Fondiaria-Sai et Unipol se résignent à un mariage à l’italienne
C’est une solution italienne, de la dernière chance, qui a finalement été trouvée pour sauver Fondiaria-Sai, convoité un temps par Groupama. Le troisième groupe d’assurance de la péninsule va fusionner avec Unipol, assureur issu du monde coopératif, a annoncé ce dernier, vendredi, en détaillant l’accord passé avec la famille Ligresti, principale actionnaire de Fondiari-Sai. Ce projet apparaît très complexe, car il implique aussi la holding de la famille, Premafin, qui contrôle 35% de Fondiaria-Sai. Il prévoit en effet «l’intégration par fusion entre Unipol Assicurazioni, Premafin, Fondiaria-Sai et sa filiale Milano Assicurazioni» et ne pourra se réaliser, que s’il obtient de la Consob, le feu vert l’exemptant de l’obligation de lancer une OPA sur ces deux compagnies.
Les deux parties ont jusqu’au 27 janvier pour poursuivre leurs négociations exclusives. Dans un premier temps, Unipol va racheter les 51,3% de parts détenues par les Ligresti dans Premafin et lancera ensuite une offre sur le reste du capital pour un montant total de 150 millions d’euros. Puis, Premafin avalé par Unipol souscrira (à hauteur de sa participation de 35% dans Fondiaria) à l’augmentation de capital de 750 millions d’euros, que la compagnie a annoncée en décembre pour restaurer sa solvabilité et faire face à la perte de 925 millions d’euros enregistrée sur l’exercice 2011. Ce n’est qu’après que se fera l’agrégation entre les quatre entités.
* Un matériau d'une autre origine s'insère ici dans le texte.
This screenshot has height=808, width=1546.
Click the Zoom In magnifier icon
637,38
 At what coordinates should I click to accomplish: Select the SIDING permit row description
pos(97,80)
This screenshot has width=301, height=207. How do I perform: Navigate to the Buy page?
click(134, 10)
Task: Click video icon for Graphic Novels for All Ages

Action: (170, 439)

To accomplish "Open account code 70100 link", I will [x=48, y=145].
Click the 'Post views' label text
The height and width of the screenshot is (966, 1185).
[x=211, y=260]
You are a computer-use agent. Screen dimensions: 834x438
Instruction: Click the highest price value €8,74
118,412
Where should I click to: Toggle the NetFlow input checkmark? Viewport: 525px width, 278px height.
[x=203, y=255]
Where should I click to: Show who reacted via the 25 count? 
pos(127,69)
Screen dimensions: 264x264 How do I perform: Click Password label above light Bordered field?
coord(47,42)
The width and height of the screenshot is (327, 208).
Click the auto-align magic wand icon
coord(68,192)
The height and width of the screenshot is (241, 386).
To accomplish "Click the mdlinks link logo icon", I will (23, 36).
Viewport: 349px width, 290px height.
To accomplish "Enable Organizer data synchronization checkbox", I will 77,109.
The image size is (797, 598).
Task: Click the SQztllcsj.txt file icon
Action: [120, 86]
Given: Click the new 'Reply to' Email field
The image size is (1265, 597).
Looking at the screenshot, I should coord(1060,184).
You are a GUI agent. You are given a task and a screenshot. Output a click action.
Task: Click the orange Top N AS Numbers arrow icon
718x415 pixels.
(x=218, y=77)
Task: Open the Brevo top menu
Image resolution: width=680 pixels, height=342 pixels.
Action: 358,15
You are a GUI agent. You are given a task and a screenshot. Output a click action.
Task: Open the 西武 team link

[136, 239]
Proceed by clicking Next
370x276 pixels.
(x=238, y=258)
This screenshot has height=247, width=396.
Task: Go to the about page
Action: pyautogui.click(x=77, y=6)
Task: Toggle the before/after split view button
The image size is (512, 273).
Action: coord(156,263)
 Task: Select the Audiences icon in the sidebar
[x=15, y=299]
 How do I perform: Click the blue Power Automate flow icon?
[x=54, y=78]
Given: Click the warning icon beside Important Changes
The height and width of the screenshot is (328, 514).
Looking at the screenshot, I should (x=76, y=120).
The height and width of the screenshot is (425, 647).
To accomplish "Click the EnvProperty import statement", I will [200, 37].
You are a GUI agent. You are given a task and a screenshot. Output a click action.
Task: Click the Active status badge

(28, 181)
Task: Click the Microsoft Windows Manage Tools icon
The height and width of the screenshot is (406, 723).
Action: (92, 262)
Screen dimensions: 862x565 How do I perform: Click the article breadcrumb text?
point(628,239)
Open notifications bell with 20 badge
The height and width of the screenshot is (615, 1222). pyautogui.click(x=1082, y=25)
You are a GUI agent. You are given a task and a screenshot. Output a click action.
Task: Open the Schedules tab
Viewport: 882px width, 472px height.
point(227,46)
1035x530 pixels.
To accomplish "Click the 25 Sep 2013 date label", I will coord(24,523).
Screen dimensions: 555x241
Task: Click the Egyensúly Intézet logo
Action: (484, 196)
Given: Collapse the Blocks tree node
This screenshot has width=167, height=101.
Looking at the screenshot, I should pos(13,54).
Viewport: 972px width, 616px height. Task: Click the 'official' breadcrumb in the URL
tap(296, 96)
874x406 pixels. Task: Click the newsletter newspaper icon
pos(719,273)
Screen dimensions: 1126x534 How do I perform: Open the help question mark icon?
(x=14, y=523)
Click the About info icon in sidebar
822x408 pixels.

Les dettes et l’urgence de trouver de l’argent frais ont eu raison du clan Ligresti, les contraignant à se mettre en retrait, sous la pression de Mediobanca et UniCredit, les principales banques créditrices de Premafin et de Fondiaria-Sai pour près de 1,5 milliard d’euros. «C’est une opération de système. Au final, la solution la moins douloureuse pour les banques, car Fondiaria-Sai ne tenait plus debout financièrement. De son côté Unipol est plus solide, car il s’est restructuré après son raid raté sur la banque BNL en 2005. Mais cette opération va l’obliger à faire à nouveau appel au marché», souligne un analyste milanais.
Une recapitalisation estimée entre 700-800 millions et 1 milliard d’euros. A l’arrivée, le nouveau groupe détiendra 31% à 32% du marché de l’assurance dommage et 10% de l’assurance vie. Mais «il devra céder des actifs pour éviter des problèmes avec l’Antitrust et perdra sûrement des agents généraux», prévient l’analyste.